Social networks, as they’ve evolved from Friendster and MySpace to Facebook and Twitter, have come to adopt the same models: tab- and feed-based layouts with friends, followers, likes, and +1's. But such traditional wisdom wasn’t satisfactory to Josh Miller, the cofounder of buzzed-about startup Branch. "We originally thought, 'Well, we need to design our equivalent of the Facebook news feed or the Twitter stream," Miller says. "Then we realized, 'Wait, that’s the wrong way to do it.'"
Branch is a public conversation platform for invite-only debates on specific topics. Only users involved with the conversation can invite others to join, a mechanism which filters out the excess dialogue seen on services like Twitter in favor of a higher level of discourse. (Only recently, for example, users could watch MG Siegler and Anil Dash discuss the pros and cons of Apple’s Maps fiasco.) In August, Branch came out of public beta, and has since gained much press attention for its novel approach to social. But Branch’s approach to design—with its rigid focus on dead-simple and borderline plain user interfaces—is arguably one of the service’s strongest differentiators. Today, Branch unveiled a new stripped-down design which, like its aim to clean up online conversation, cuts out even more UI clutter common of other social networks.

■ STATED EXERCISE 1: Sum up the piece on Branch's design in two sentences.

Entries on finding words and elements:
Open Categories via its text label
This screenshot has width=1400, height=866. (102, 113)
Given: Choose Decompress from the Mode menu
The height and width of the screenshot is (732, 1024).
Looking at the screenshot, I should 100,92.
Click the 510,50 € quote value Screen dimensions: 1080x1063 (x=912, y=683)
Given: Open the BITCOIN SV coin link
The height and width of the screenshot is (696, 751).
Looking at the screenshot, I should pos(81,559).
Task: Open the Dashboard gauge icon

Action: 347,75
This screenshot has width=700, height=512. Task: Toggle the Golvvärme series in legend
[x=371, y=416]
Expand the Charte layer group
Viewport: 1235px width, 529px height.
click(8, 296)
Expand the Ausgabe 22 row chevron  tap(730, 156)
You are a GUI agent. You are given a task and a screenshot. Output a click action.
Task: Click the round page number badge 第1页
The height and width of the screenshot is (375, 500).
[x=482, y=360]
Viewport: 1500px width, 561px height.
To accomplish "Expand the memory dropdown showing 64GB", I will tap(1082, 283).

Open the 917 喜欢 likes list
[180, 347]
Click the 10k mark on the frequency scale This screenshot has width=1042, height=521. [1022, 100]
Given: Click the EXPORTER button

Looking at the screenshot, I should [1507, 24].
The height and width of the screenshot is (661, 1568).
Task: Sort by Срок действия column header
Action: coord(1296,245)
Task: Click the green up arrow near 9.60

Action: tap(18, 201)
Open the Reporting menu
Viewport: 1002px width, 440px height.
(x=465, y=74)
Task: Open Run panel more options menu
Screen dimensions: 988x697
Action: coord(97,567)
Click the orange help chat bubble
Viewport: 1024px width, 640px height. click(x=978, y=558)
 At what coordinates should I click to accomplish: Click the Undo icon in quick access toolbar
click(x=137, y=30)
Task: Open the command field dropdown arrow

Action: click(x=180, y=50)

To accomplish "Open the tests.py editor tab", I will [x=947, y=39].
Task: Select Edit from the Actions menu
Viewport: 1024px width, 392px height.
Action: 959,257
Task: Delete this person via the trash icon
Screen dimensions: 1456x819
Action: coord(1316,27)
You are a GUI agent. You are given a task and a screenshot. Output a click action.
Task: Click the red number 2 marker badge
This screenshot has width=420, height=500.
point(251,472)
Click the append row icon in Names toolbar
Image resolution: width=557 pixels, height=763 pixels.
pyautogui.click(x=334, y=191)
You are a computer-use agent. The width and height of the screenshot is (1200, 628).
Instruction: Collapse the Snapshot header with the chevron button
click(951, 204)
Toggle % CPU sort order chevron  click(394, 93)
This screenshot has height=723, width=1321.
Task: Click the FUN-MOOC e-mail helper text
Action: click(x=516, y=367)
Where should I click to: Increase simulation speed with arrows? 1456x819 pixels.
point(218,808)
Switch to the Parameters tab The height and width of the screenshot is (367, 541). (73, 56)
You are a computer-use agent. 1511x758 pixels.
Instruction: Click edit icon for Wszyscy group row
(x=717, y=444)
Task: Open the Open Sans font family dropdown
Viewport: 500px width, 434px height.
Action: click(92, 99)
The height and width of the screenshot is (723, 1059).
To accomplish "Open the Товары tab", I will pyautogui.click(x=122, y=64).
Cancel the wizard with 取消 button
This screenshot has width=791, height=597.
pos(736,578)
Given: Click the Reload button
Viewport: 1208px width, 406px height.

■ STATED EXERCISE 2: Convert the lines of the listing between the line holding "Task: Open the command field dropdown arrow" and the line holding "Action: coord(1316,27)", inclusive, into a JSON list of strings with one string per line, leaving out blank lines.

■ TASK RESULT 1: Branch, cofounded by Josh Miller, is a public conversation platform for invite-only debates on specific topics, where only people in a conversation can invite others, which filters out excess dialogue. Miller rejected the usual feed-based layouts of social networks, and Branch's dead-simple, borderline plain design is arguably one of its strongest differentiators, with a new stripped-down design unveiled today that cuts even more clutter.

■ TASK RESULT 2:
[
  "Task: Open the command field dropdown arrow",
  "Action: click(x=180, y=50)",
  "To accomplish \"Open the tests.py editor tab\", I will [x=947, y=39].",
  "Task: Select Edit from the Actions menu",
  "Viewport: 1024px width, 392px height.",
  "Action: 959,257",
  "Task: Delete this person via the trash icon",
  "Screen dimensions: 1456x819",
  "Action: coord(1316,27)"
]